» Text provided
— BEGIN —
For businesses, communities are a superpower. Building communities for your customers can bolster marketing efforts, deliver rapid R&D, drive the customer journey, and much more. In a previous article, I talked about the value of brand communities and how two small and medium-sized businesses successfully leveraged their communities to drive business value. Today, we’ll explore how two global brands have seen success with the same strategy.
Airbnb host communities
Let’s first take a look at Airbnb’s incredible approach to building online communities at scale for its hosts. Airbnb leverages 600 Facebook groups as online hubs for its Host Club program. Currently, 120,000 host members across 66 countries belong to these groups. The communities are managed by hundreds of volunteer hosts who are supported by Airbnb’s community team.
Is it worth all that effort to sustain? The answer is a resounding yes.
How exactly does a robust community lead to better outcomes?
“Hosting is a very local experience. Much of the guidance and advice hosts need to thrive is on the city or even neighborhood level, so connecting with other hosts in their community is an ideal way for them to learn, grow, and take their hosting to the next level,” said Ashley Williams, senior manager, community at Airbnb. “Without our hosts, Airbnb wouldn’t exist. The Host Club program allows us to strengthen our partnership with hosts and connect more deeply with hosts at scale.”
Scale continues to be the goal. Airbnb plans to launch even more Host Clubs in the future and hopes that eventually, all 4 million of its hosts will join a community.
Volkswagen ID. Drivers Club
While Airbnb has built a broad community program designed for every host, Volkswagen is taking a more focused approach to community-building by tapping into its European electric car customers through its ID. Drivers Club Facebook group.
In September 2020, Volkswagen started an online community of owners that has steadily and organically grown to a group of 10,000 of the company’s most engaged customers. As of June 2022, the group had more than 9,000 active members. Since the beginning, users have written more than 9,000 posts, 87,000 comments, and 8,500 direct messages. Volkswagen has seen this energy carry over offline as well. In 2021, a small group of community members held their first successful event for 100 like-minded people in Switzerland, while additional events are currently being planned.
— END —
» Available data
— BEGIN —
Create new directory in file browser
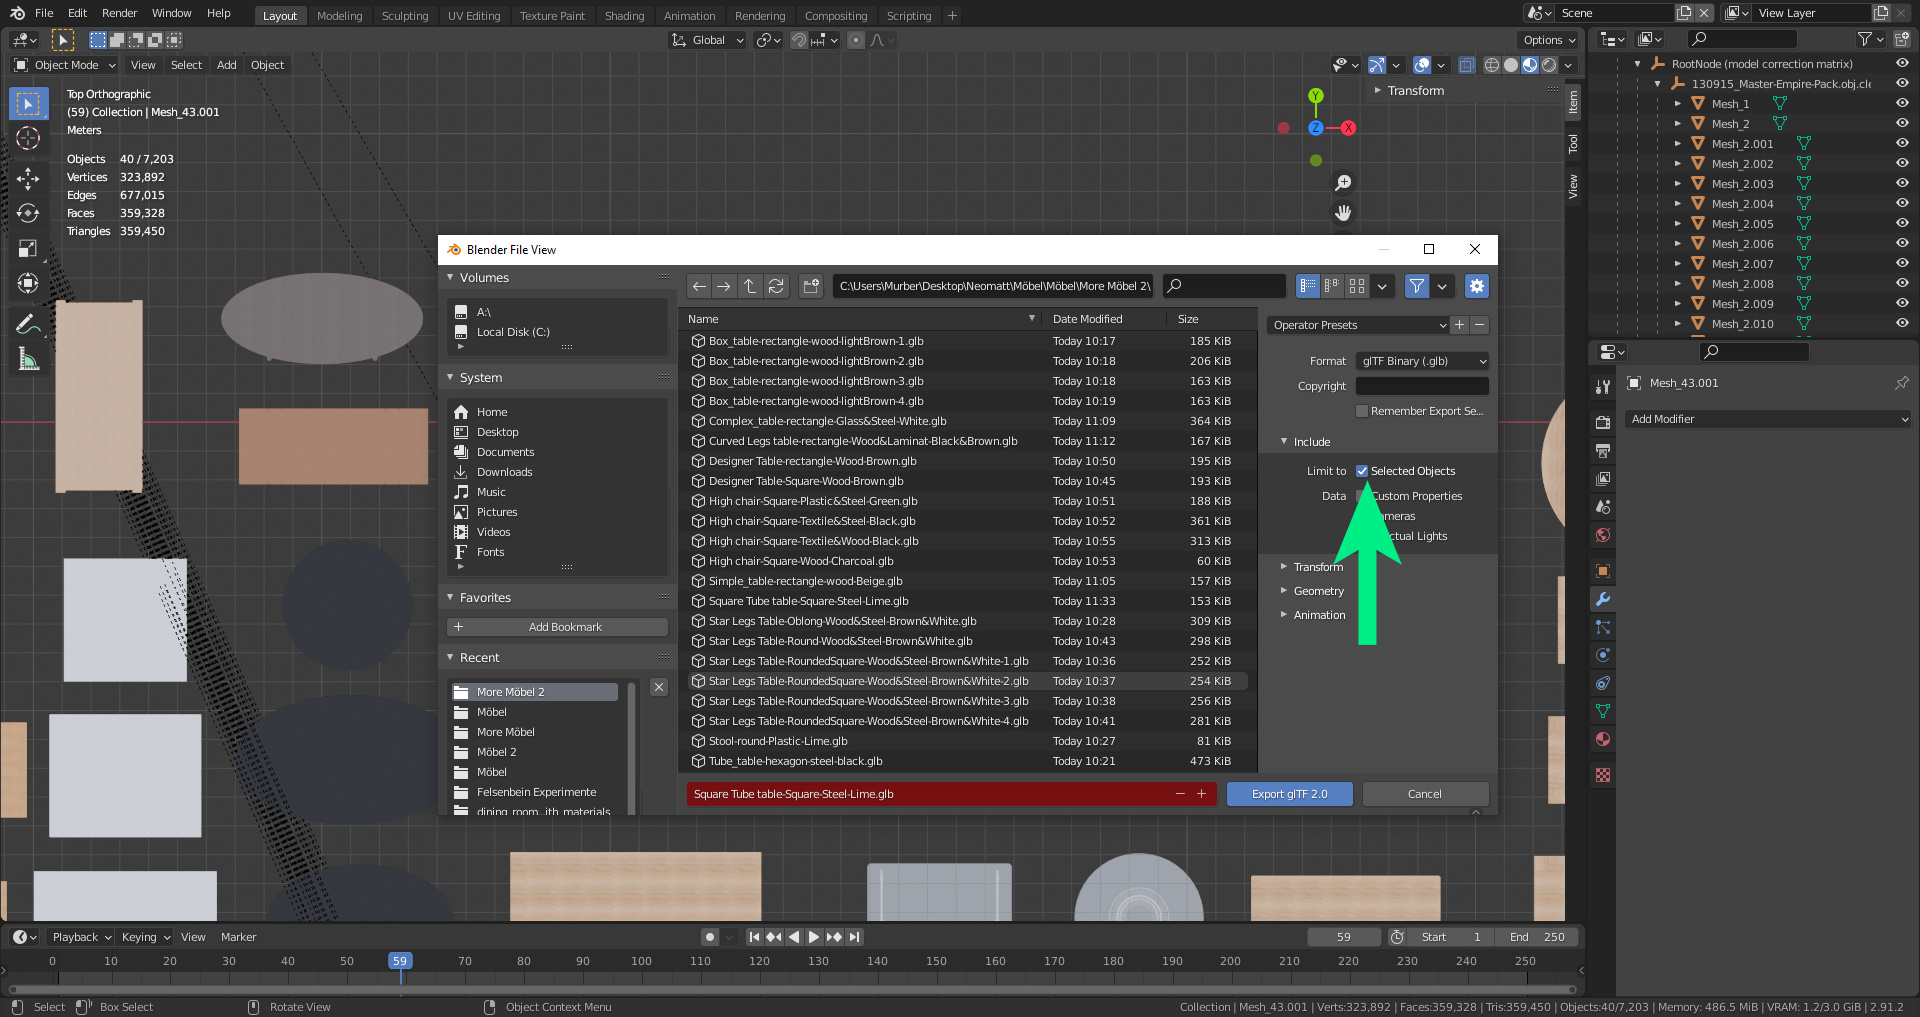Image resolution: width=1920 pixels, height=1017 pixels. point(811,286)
— END —
» Set task A
In the article on brand communities, how many countries do the Airbnb Host Club members come from?
» Set task B
List the benefits that, according to the opening paragraph of the article on brand communities, building communities for customers can bring to a business.
» Set task C
Pick up the article on brand communities after its final sentence and keep writing.

» Written reply A
66 countries

» Written reply B
- Bolster marketing efforts
- Deliver rapid R&D
- Drive the customer journey

» Written reply C
More importantly, community-building has become a pivotal part of Volkswagen’s product development process and has led to several user experience improvements. One example is the implementation of a permanent state of charge graphic on the interface in its vehicles, which looks like a smartphone’s battery percentage. Customers have grown accustomed to this graphic and prefer it to seeing estimated miles remaining on the current charge.
“We continuously draw feedback from the group and use it to deliver better and more customer-centric software with each generation,” said Silke Bagschik, head of marketing and sales, product line emobility at Volkswagen. “Now our product teams regularly approach the community team to ask what our customers want.”
So there you have it: Two incredible brands in vastly different verticals leveraging community-building in meaningful ways. In my third and final article of this eMarketer series, we’ll dig into the role of communities in the creator/media economy and highlight some best-in-class examples. Keep a lookout for that article next month, and download our brand community playbook to learn more.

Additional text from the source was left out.